China’s decision to impose tariffs on about $3 billion worth of US imports sent stocks tumbling on April 2 and fueled fears that a trade war—or at the very least a trade skirmish—is imminent.
The Chinese tariffs, which went into effect on April 2, target 128 US products, including pork, fruit and nuts, and steel pipes.
Beijing has said that the tariffs are in response to US President Donald J. Trump’s decision to impose tariffs on imported steel and aluminum. While Argentina, Australia, Brazil, Canada, the European Union, Mexico, and South Korea were exempted from those US tariffs, China was pointedly not.
Heaping further pressure on China, Trump announced on March 22 that his administration will slap tariffs on about $60 billion worth of Chinese goods in response to Chinese theft of intellectual property from US companies.
Bart Oosterveld, director of the Atlantic Council’s Global Business and Economics Program, shared his take on the Chinese tariffs.
Q: What are your thoughts on China’s decision to impose the tariffs?
Oosterveld: It is an initial, in many ways measured, first response by China to the steel and aluminum tariffs (and attitude towards trade) of the US administration. With the announcement, China shows its willingness and ability to retaliate, while leaving areas of trade such as soybeans, where tariffs would have a significant economic effect, untouched for now and available for any possible further escalation.
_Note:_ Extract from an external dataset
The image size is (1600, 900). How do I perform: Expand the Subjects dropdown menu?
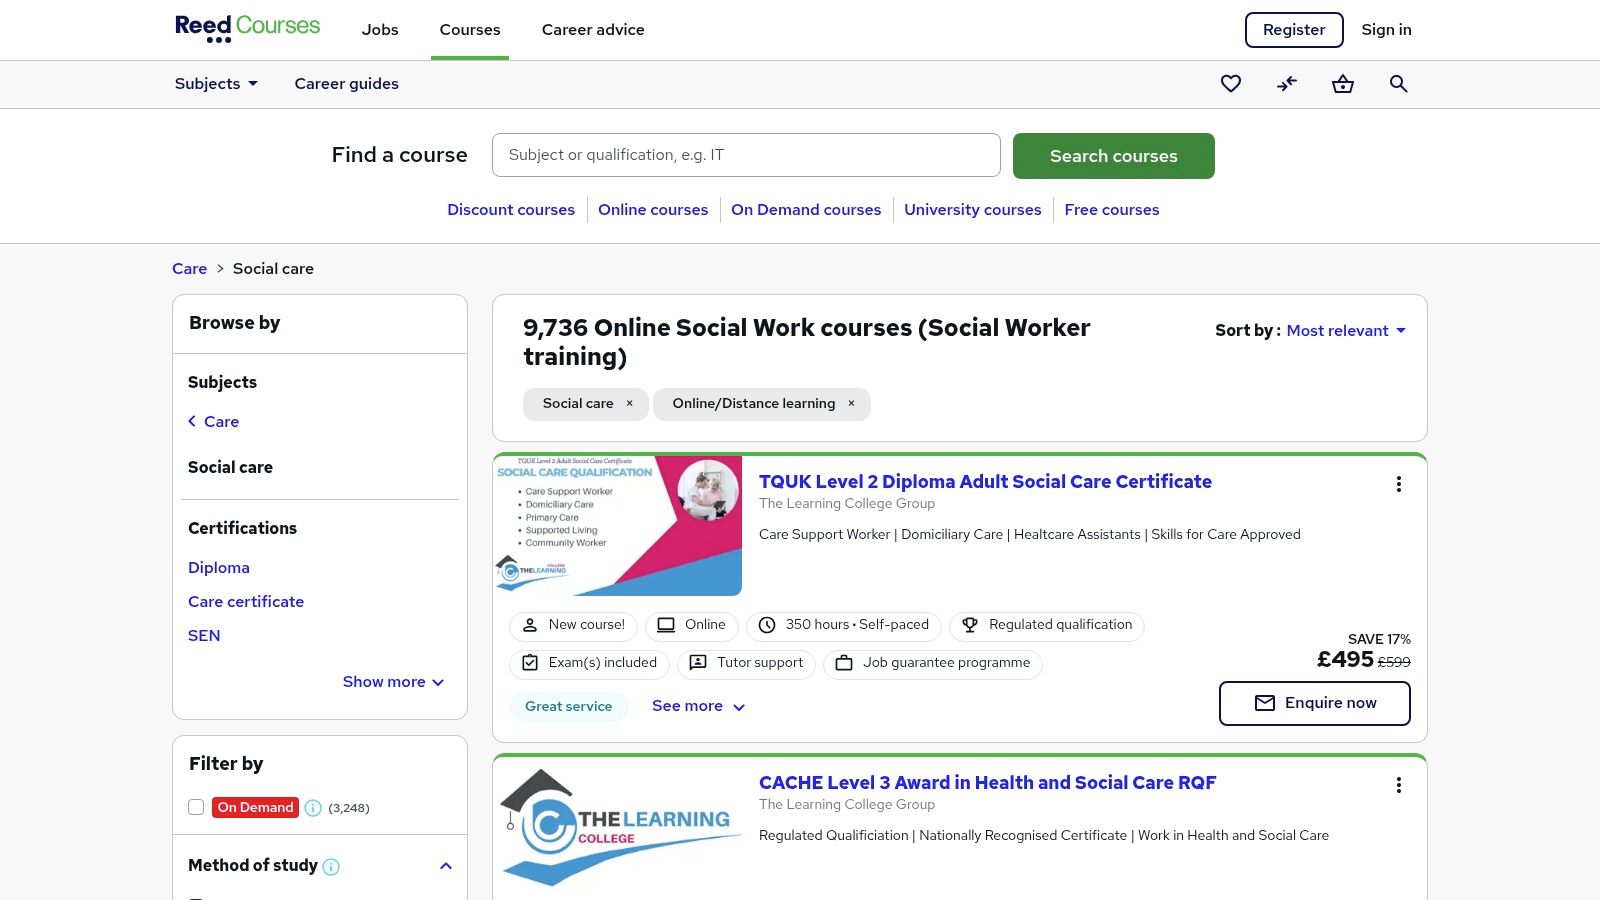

Q: Is there an obvious political strategy behind China’s decision to impose tariffs on products like pork, nuts, wine? Are these products predominantly from Trump-voting states?
Oosterveld: The tariffs on fruits, nuts, wine, etc. would mainly affect the agricultural regions of California (where the majority voted for President Trump despite the overall state going Democratic). Other tariffs such as the one on meat products hit directly at the mid-Western states that voted for Trump.
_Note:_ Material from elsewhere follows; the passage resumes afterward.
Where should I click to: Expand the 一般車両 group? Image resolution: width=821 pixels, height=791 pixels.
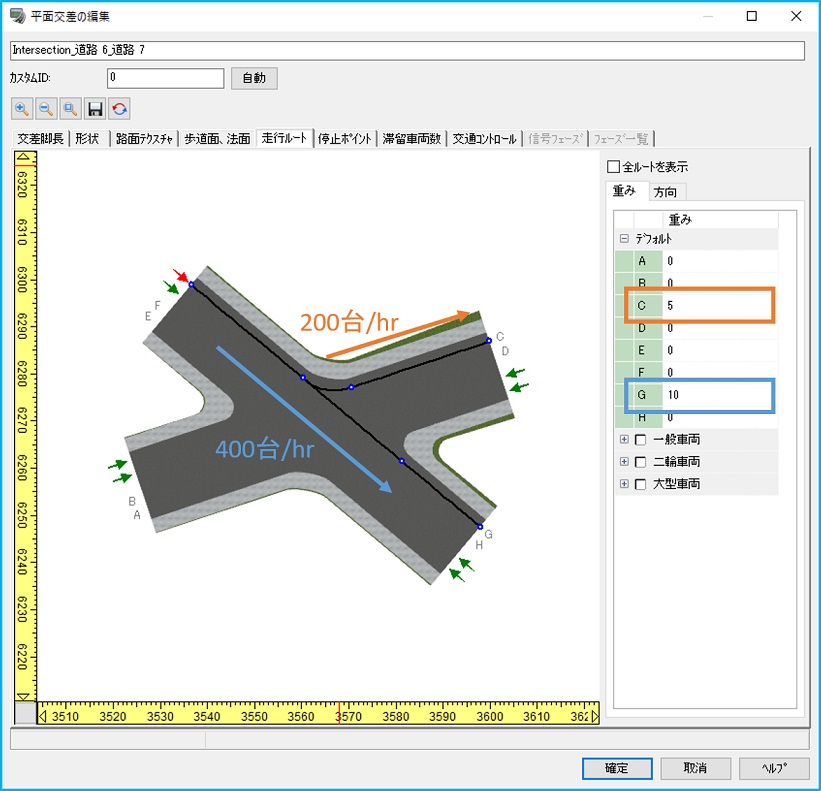coord(624,440)
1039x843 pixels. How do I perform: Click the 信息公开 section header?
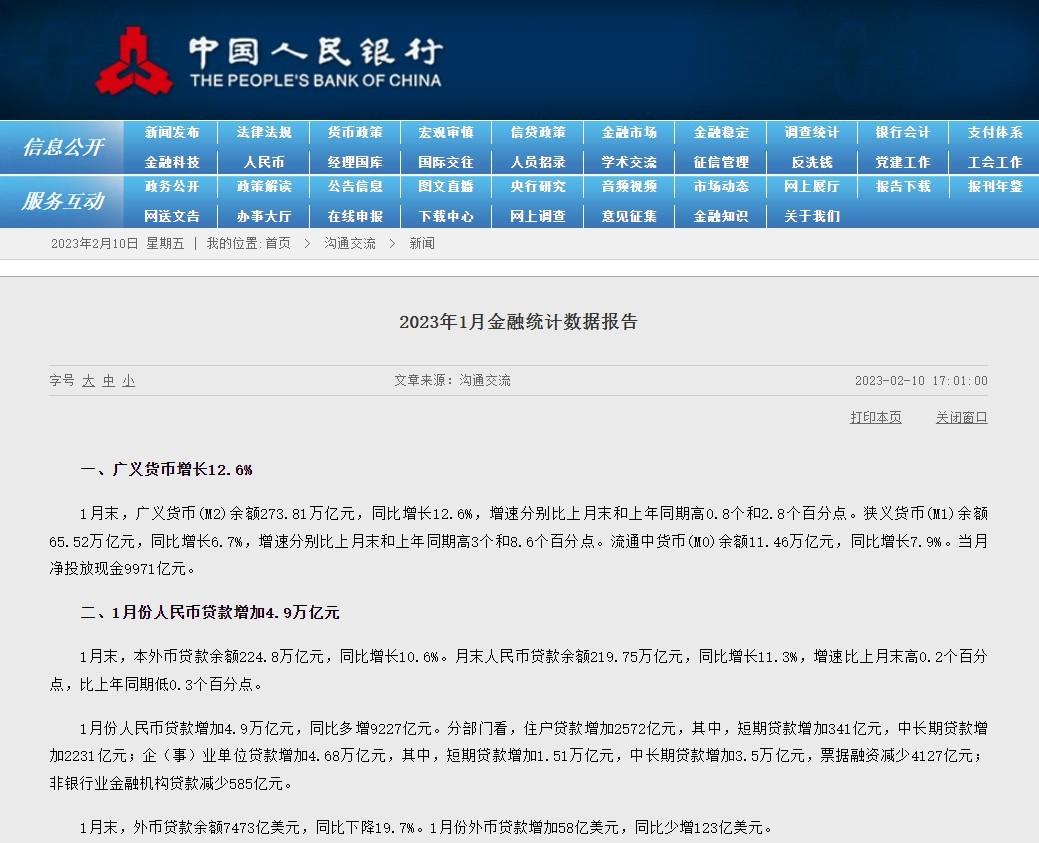[x=62, y=147]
Q: How could China react to the tariffs the Trump administration is planning for the theft of intellectual property?
Oosterveld: Intellectual property concerns have long been front and center to the European Union, Japanese, and US trade dialogue and strategy towards China. In fact, the three issued a joint statement in Buenos Aires late last year committing to collaborate on this issue. It is unclear how these concerns can be constructively addressed with the strategic dialogue of the United States with Beijing all but dormant and no meaningful collaboration on the topic between the United States and its allies.